To do: Instruction for the data below: set down exactly the lines from the line with "Open the 1M" to the line with "Given: Hide the Затраченное время column", inclusive, and no others.

Source material:
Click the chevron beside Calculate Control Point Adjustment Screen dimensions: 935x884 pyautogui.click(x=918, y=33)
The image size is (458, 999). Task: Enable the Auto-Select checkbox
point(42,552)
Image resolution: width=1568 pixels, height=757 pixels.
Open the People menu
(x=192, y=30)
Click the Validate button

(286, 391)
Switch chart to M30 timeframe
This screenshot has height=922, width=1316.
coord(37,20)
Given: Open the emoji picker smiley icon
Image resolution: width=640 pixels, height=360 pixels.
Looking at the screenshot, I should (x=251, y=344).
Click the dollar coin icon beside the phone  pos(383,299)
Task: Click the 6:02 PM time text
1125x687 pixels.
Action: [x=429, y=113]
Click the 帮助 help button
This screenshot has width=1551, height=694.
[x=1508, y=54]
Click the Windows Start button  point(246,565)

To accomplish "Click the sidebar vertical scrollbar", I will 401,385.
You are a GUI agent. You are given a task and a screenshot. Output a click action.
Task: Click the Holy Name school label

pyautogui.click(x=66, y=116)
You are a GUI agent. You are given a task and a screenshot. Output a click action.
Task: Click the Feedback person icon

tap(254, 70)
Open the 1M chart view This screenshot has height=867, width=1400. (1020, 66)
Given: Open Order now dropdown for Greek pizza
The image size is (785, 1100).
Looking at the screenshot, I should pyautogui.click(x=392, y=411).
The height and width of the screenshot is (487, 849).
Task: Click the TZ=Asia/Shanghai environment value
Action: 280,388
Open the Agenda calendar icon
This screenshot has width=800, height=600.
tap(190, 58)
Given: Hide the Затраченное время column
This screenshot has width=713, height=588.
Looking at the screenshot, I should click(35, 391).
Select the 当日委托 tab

Answer below:
Open the 1M chart view This screenshot has height=867, width=1400. (1020, 66)
Given: Open Order now dropdown for Greek pizza
The image size is (785, 1100).
Looking at the screenshot, I should pyautogui.click(x=392, y=411).
The height and width of the screenshot is (487, 849).
Task: Click the TZ=Asia/Shanghai environment value
Action: 280,388
Open the Agenda calendar icon
This screenshot has width=800, height=600.
tap(190, 58)
Given: Hide the Затраченное время column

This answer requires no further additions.